* **Task details**
Output every line of the listing below as a numbered list, leaving out the blank lines.
○ ○ ○ ○
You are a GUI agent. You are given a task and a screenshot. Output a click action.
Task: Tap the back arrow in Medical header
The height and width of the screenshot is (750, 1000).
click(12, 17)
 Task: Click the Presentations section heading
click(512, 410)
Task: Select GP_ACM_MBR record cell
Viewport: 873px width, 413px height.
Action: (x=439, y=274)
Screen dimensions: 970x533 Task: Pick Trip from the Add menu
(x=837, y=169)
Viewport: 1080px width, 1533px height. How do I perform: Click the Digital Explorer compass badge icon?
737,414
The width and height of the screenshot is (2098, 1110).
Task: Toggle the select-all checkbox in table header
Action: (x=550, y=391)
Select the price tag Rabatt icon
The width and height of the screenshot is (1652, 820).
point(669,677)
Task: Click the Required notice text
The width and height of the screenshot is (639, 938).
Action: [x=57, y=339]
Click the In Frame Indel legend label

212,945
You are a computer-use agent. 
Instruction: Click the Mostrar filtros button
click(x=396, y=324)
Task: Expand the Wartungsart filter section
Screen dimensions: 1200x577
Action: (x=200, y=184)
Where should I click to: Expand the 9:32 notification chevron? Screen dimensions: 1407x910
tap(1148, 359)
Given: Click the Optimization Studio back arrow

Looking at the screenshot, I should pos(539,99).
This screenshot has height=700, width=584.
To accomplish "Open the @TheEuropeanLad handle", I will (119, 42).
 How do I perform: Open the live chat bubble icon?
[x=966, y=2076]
○ ○ ○ ○
* **Written response**
1. You are a GUI agent. You are given a task and a screenshot. Output a click action.
2. Task: Tap the back arrow in Medical header
3. The height and width of the screenshot is (750, 1000).
4. click(12, 17)
5.  Task: Click the Presentations section heading
6. click(512, 410)
7. Task: Select GP_ACM_MBR record cell
8. Viewport: 873px width, 413px height.
9. Action: (x=439, y=274)
10. Screen dimensions: 970x533 Task: Pick Trip from the Add menu
11. (x=837, y=169)
12. Viewport: 1080px width, 1533px height. How do I perform: Click the Digital Explorer compass badge icon?
13. 737,414
14. The width and height of the screenshot is (2098, 1110).
15. Task: Toggle the select-all checkbox in table header
16. Action: (x=550, y=391)
17. Select the price tag Rabatt icon
18. The width and height of the screenshot is (1652, 820).
19. point(669,677)
20. Task: Click the Required notice text
21. The width and height of the screenshot is (639, 938).
22. Action: [x=57, y=339]
23. Click the In Frame Indel legend label
24. 212,945
25. You are a computer-use agent. 
26. Instruction: Click the Mostrar filtros button
27. click(x=396, y=324)
28. Task: Expand the Wartungsart filter section
29. Screen dimensions: 1200x577
30. Action: (x=200, y=184)
31. Where should I click to: Expand the 9:32 notification chevron? Screen dimensions: 1407x910
32. tap(1148, 359)
33. Given: Click the Optimization Studio back arrow
34. Looking at the screenshot, I should pos(539,99).
35. This screenshot has height=700, width=584.
36. To accomplish "Open the @TheEuropeanLad handle", I will (119, 42).
37.  How do I perform: Open the live chat bubble icon?
38. [x=966, y=2076]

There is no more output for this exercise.